Problem requirements → Once you reach the line that holds "Trollhättan medvind logga in (44, 1883)" in the listing below, output it and every line after it through the line that holds "kr pund kurs (27, 2279)", word for word.

Records shown →
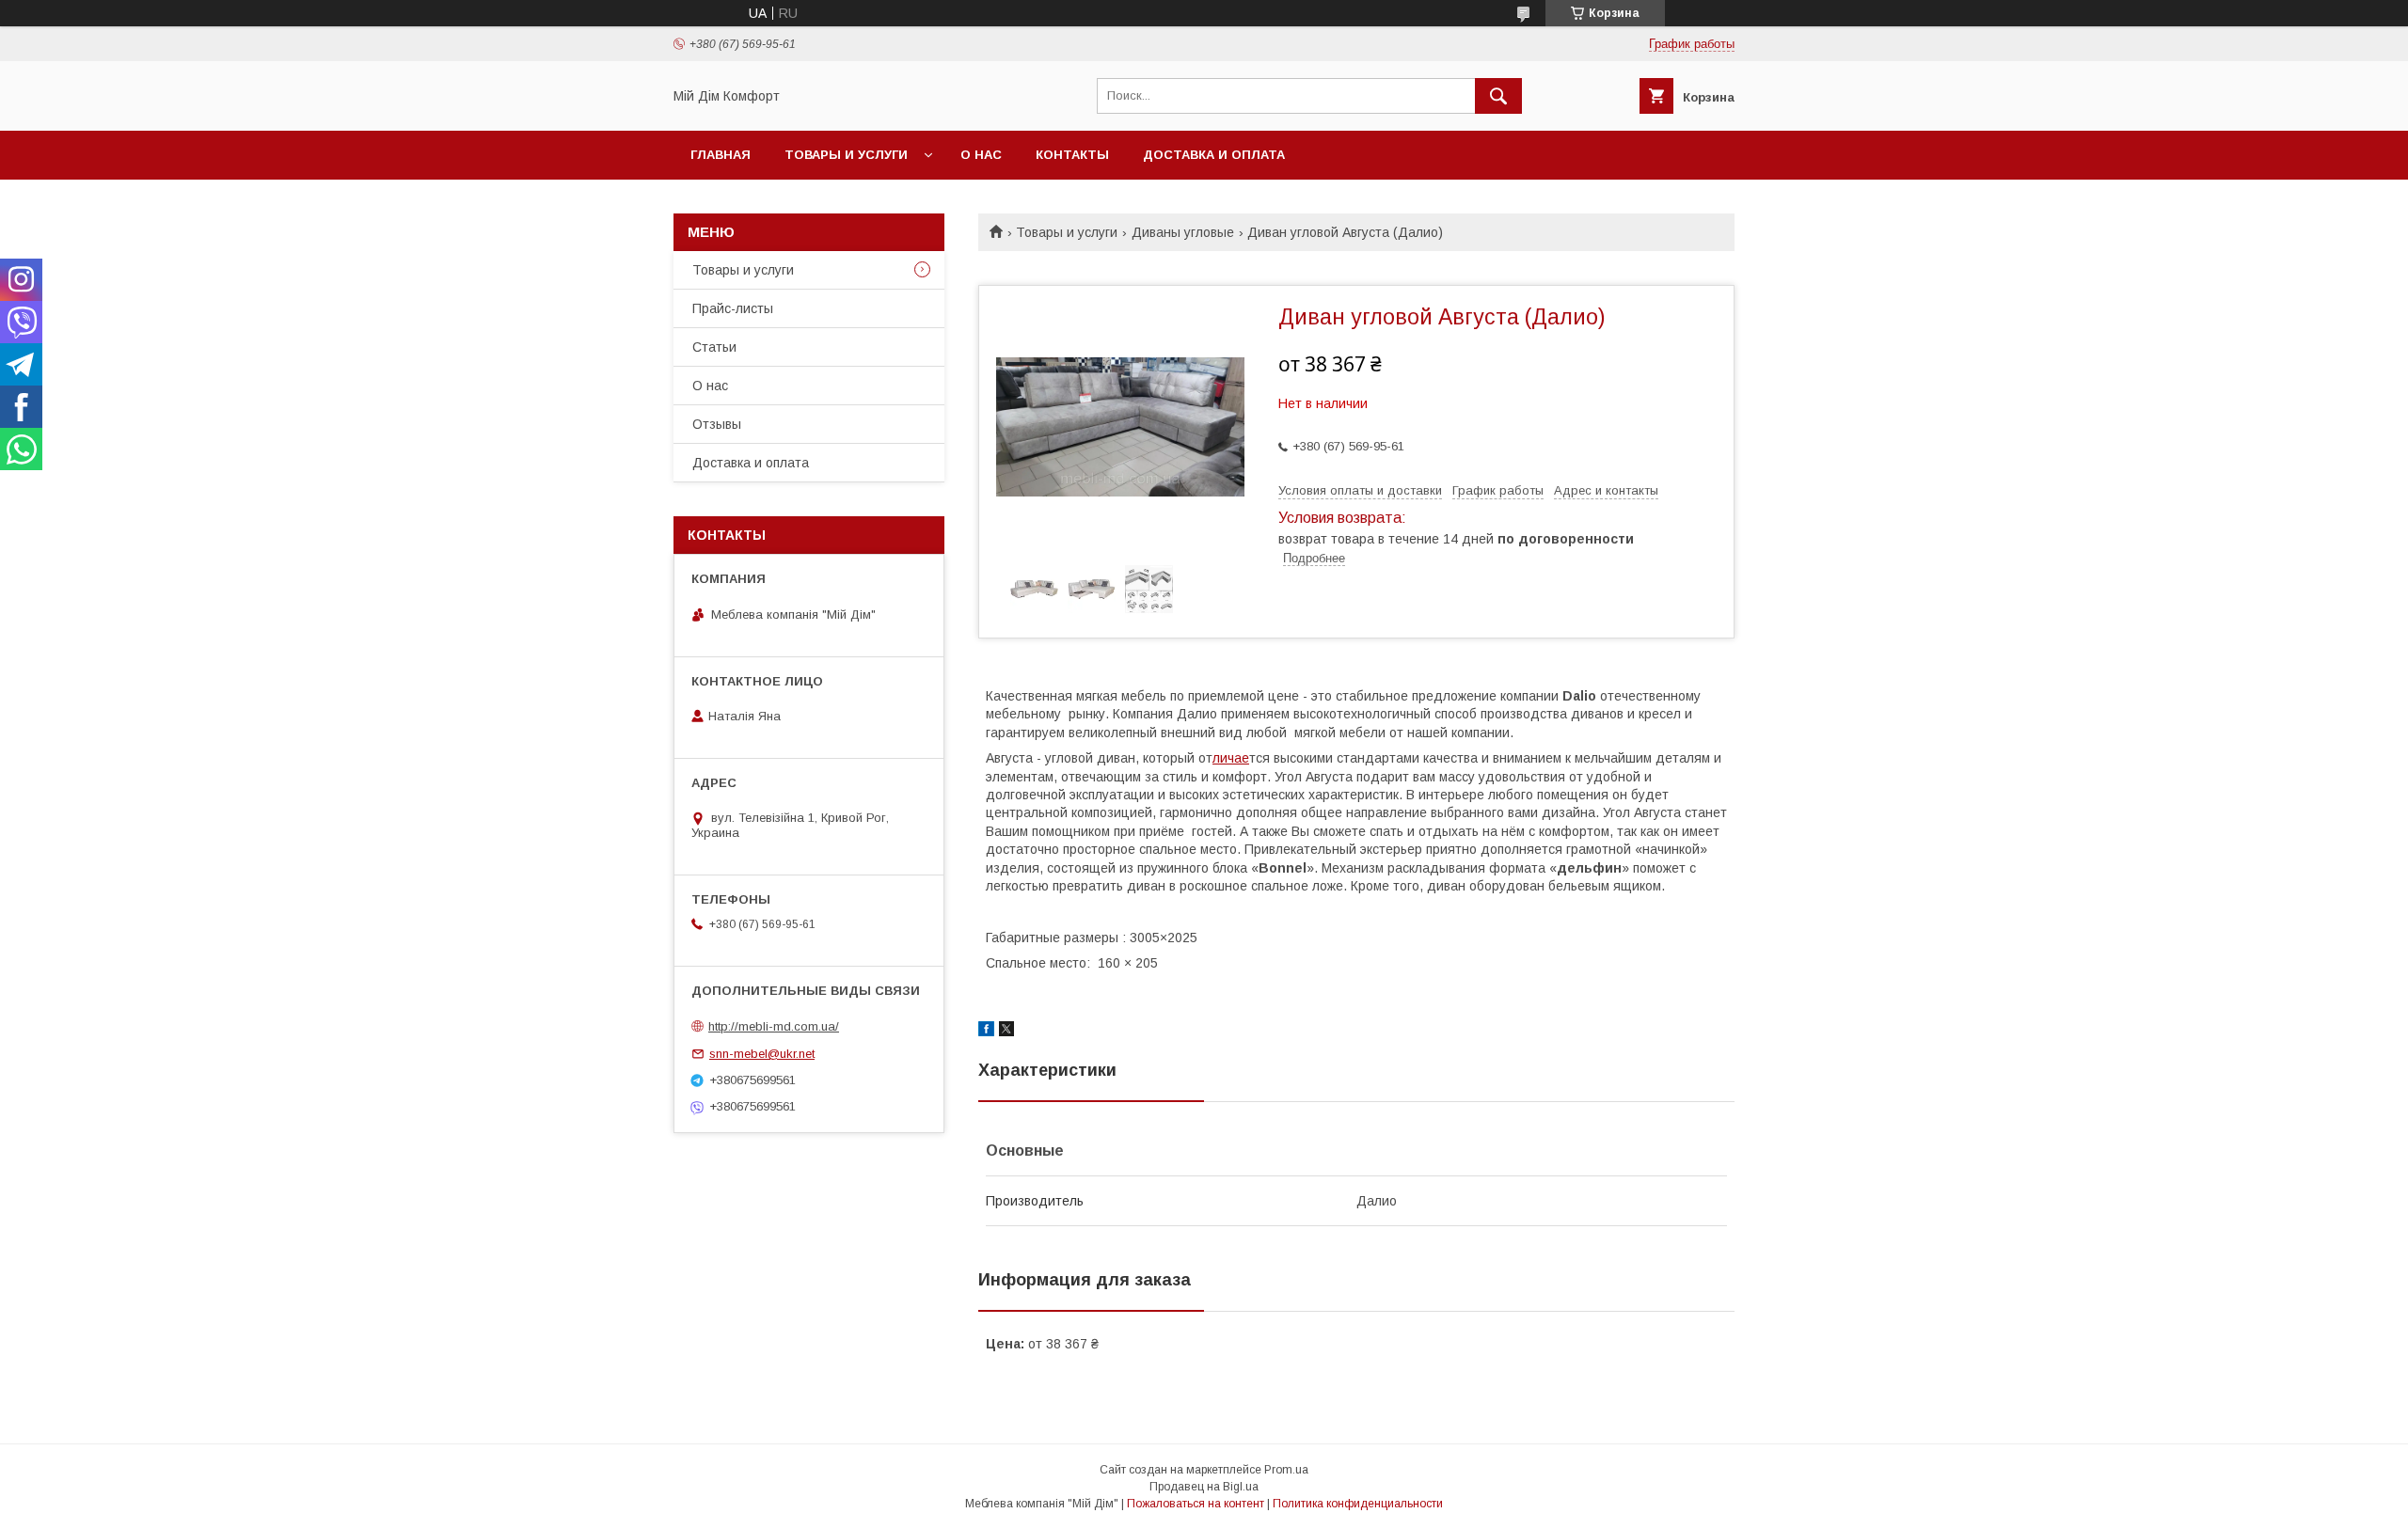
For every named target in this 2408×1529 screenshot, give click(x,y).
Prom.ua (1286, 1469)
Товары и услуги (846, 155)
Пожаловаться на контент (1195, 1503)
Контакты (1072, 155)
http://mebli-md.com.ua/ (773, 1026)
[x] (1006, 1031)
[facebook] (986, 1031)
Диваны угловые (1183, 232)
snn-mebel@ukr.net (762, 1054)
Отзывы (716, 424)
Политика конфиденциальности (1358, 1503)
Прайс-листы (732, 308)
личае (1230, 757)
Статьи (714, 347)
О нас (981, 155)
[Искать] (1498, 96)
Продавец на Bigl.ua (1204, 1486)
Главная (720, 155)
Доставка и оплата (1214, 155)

==

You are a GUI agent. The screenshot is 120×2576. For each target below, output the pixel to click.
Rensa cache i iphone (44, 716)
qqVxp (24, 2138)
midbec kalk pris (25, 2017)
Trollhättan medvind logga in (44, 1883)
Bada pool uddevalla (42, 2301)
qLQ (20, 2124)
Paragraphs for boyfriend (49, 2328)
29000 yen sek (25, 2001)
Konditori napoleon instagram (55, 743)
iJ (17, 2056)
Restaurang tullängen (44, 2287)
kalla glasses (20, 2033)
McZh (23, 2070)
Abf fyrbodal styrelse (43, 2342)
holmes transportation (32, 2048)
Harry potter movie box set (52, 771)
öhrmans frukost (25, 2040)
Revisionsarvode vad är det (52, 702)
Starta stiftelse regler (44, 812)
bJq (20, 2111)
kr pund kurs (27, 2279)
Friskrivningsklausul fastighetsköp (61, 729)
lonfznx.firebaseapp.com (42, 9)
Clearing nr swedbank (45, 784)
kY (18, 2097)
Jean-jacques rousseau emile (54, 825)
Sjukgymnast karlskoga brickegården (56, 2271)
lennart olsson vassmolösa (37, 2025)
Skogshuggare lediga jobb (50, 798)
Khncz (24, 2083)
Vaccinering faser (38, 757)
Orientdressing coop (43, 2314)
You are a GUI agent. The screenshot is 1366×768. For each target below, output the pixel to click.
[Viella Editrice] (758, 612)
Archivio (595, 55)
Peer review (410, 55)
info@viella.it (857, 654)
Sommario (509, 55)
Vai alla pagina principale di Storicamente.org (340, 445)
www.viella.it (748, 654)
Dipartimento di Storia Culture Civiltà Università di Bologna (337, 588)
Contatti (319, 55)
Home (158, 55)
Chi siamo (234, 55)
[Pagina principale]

---

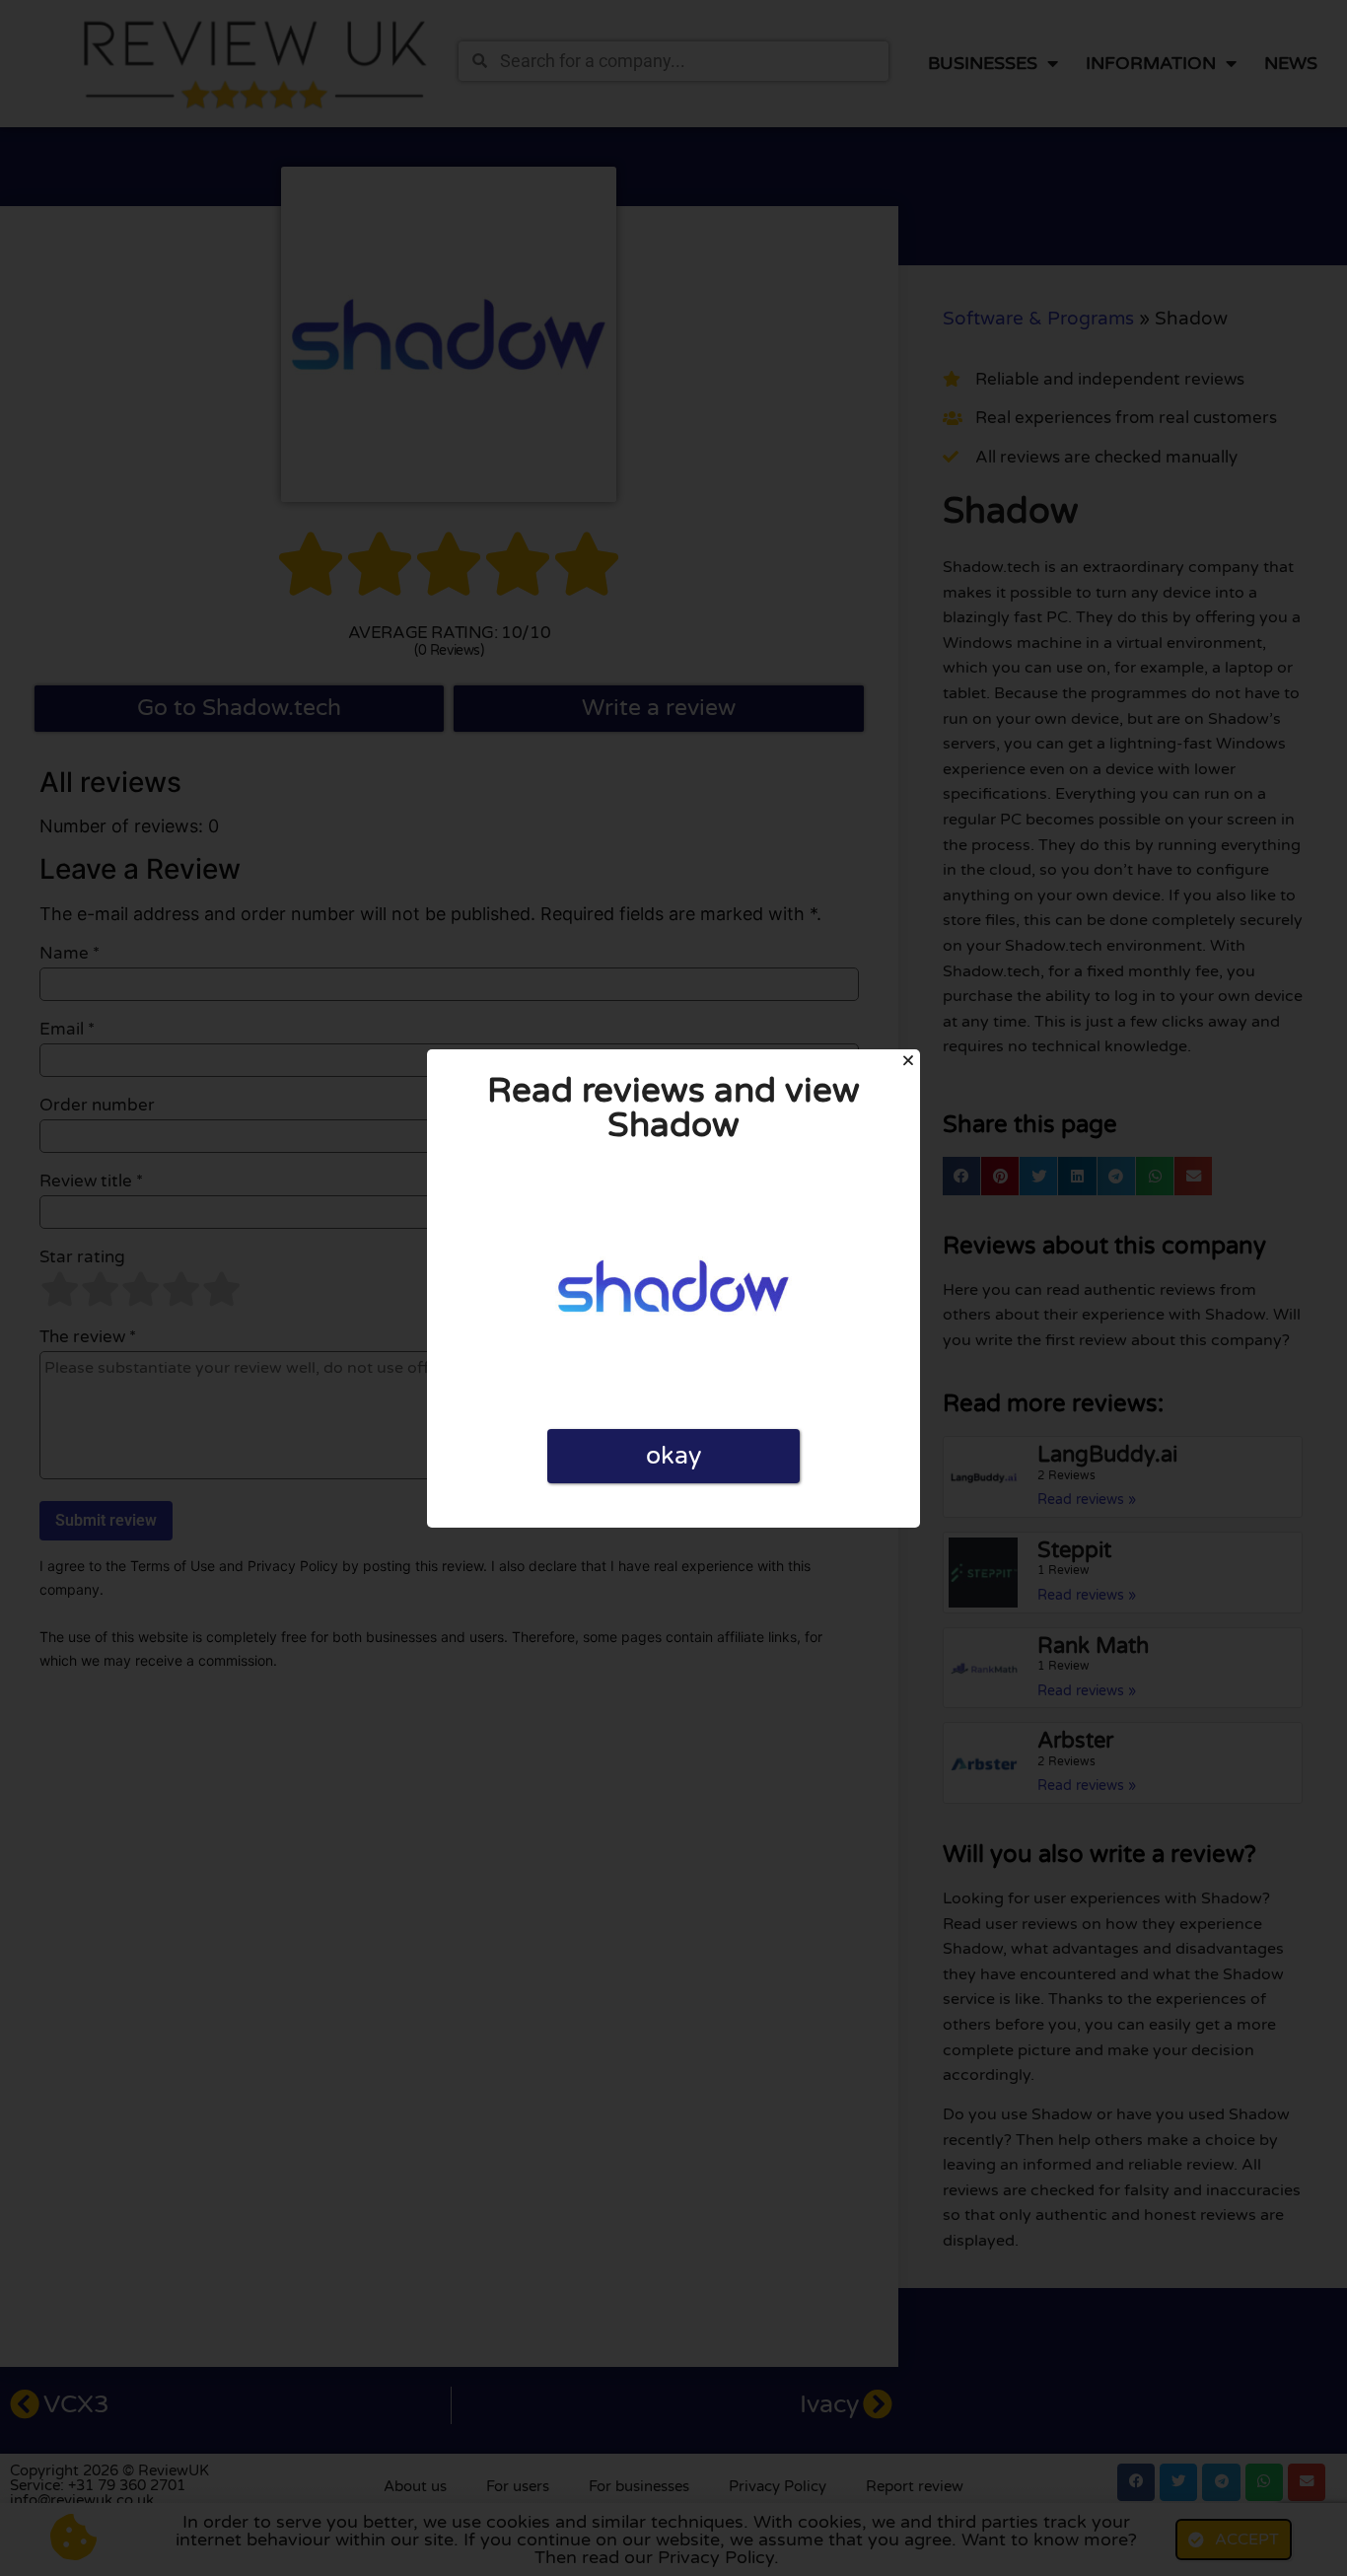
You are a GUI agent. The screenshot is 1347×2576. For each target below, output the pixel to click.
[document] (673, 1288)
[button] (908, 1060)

Output of the exercise →
Trollhättan medvind logga in (44, 1883)
Bada pool uddevalla (42, 2301)
qLQ (20, 2124)
Paragraphs for boyfriend (49, 2328)
29000 yen sek (25, 2001)
Konditori napoleon instagram (55, 743)
iJ (17, 2056)
Restaurang tullängen (44, 2287)
kalla glasses (20, 2033)
McZh (23, 2070)
Abf fyrbodal styrelse (43, 2342)
holmes transportation (32, 2048)
Harry potter movie box set (52, 771)
öhrmans frukost (25, 2040)
Revisionsarvode vad är det (52, 702)
Starta stiftelse regler (44, 812)
bJq (20, 2111)
kr pund kurs (27, 2279)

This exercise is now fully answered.